First off, forget about the corruption of the Batistas, Trujillos, and Somozas. If you want to see Latin American corruption at its best and highest, Fidel Castro is your man. Cuban military defectors Rafael del Pino, Osvaldo Prendes, Juan Antonio Rodriguez, and Norberto Fuentes, among others, have told the tales, but the mainstream media mostly yawns.
Sometimes, though, court cases get a little more reporting. One such case began in 1987 when the U.S. attorney in Miami won convictions against seventeen drug traffickers who had used Cuban air force bases and Cuban MiG escorts for their cocaine shipments into the United States. Remember, Raul Castro runs Cuba’s military.
So in 1993, the U.S. attorney in Miami drafted an indictment charging Raul Castro as a leader of a ten-year conspiracy that sent Colombian cocaine through Cuba to the United States. The Cuban defense ministry was declared a “criminal organization.”
One of these smugglers, Reuben Ruiz, recalled in a PBS documentary, “My Cuban contact told me, ‘Nobody will hurt you. The Cuban air force is completely at your service tomorrow.’”1
In the words of Dr. Rachel Ehrenfeld, author of the books Evil Money and NarcoTerrorism, “The Cubans provided safe haven, fuel, passports, radar escorts [for Colombian cocaine shipments]. And for all that, they were paid. In addition, they were taking commissions from each shipment of drugs that went through Cuba.... In return, the same smuggling boats brought arms to the insurgencies—the Communist insurgencies that the Cubans were supporting in Latin America, in this case specifically the M-19 in Colombia.” As another example of Castro’s support for Communist insurgencies, CNN, on January 1, 1999, quoted commander Tiro-Fijo (Sure Shot) of the Revolutionary Armed Forces of Colombia (FARC) as saying, “Thanks to Fidel Castro, we are now a powerful army, not a hit-and-run band.”

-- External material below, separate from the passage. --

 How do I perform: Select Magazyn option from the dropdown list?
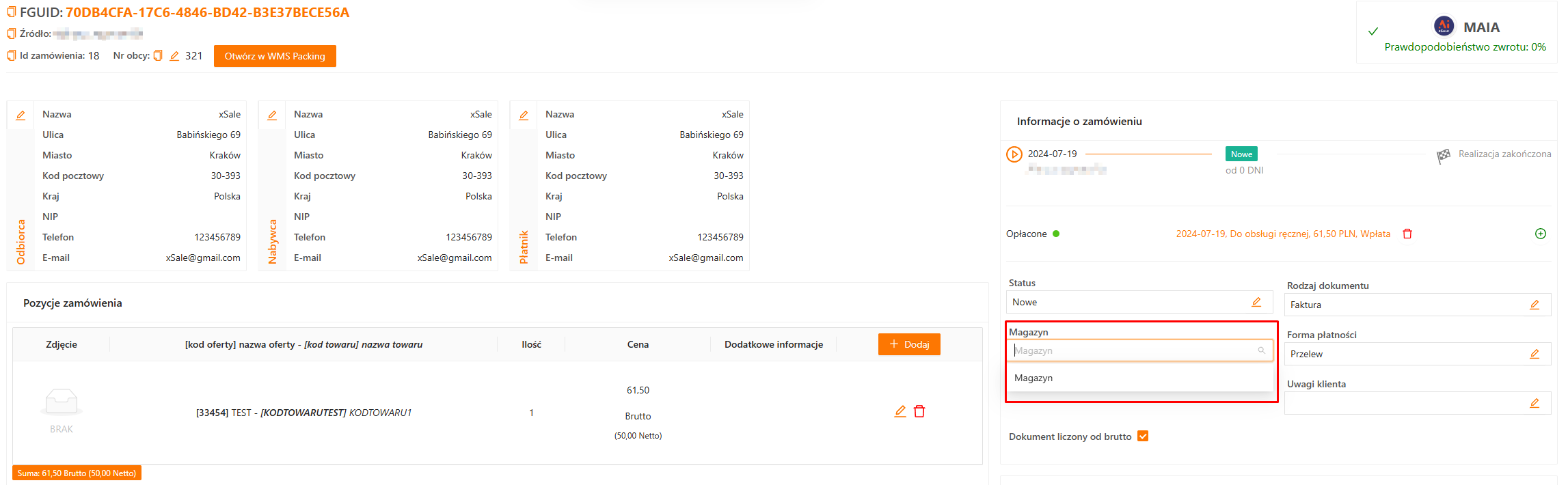[1033, 378]
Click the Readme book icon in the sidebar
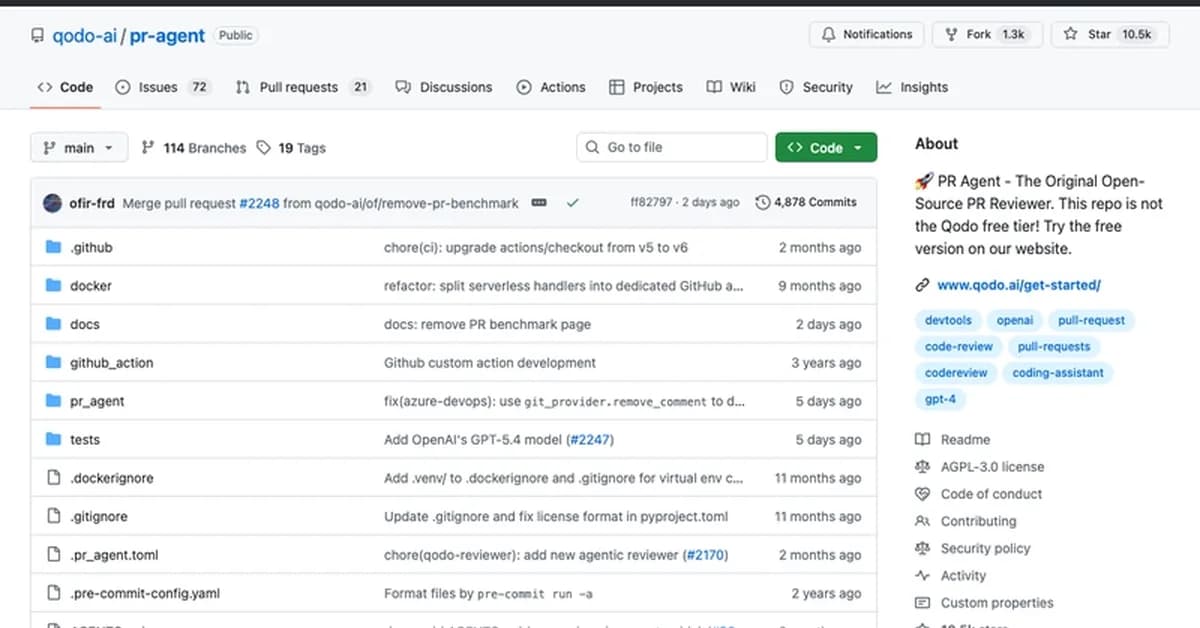This screenshot has width=1200, height=628. (x=924, y=439)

Drugs are where the money is for Cuban Communists who have destroyed their own economy. Cuban intelligence defector Manuel de Beunza said in the same PBS documentary, “I took part in a meeting where Fidel Castro himself ordered the creation of companies to be involved in drug dealing and smuggling.”
Here’s Rafael del Pino, Castro’s air chief until defecting in 1987: “In the western part of Cuba, we have nineteen SAM missile sites and we have hundreds of radars and we have a regiment of MiG-23 interceptors. And it is completely impossible that a small airplane could fly from Colombia to the United States without the knowledge and the permission of Raul or Fidel Castro.” The Colombian planes flew almost daily.

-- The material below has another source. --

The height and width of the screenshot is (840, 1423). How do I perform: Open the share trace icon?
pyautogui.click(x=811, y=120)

In July 2001, Madrid’s TV Channel 5 broadcast a show titled “Cuba and Drug Trafficking.” Spanish journalists posed as drug dealers and filmed (with hidden cameras) their dealings with drug dealers in Cuba. As to security? One Cuba-based dealer snorted, “Forget it. I pay for the security right here in Cuba. I answer only to the [Cuban] government.”
“The evidence against Castro is already greater than the evidence that led to the drug indictment of Manuel Noriega in 1988,” a federal prosecutor told the Miami Herald in July 1996. A total of four grand juries revealed Cuba’s involvement in drug trafficking.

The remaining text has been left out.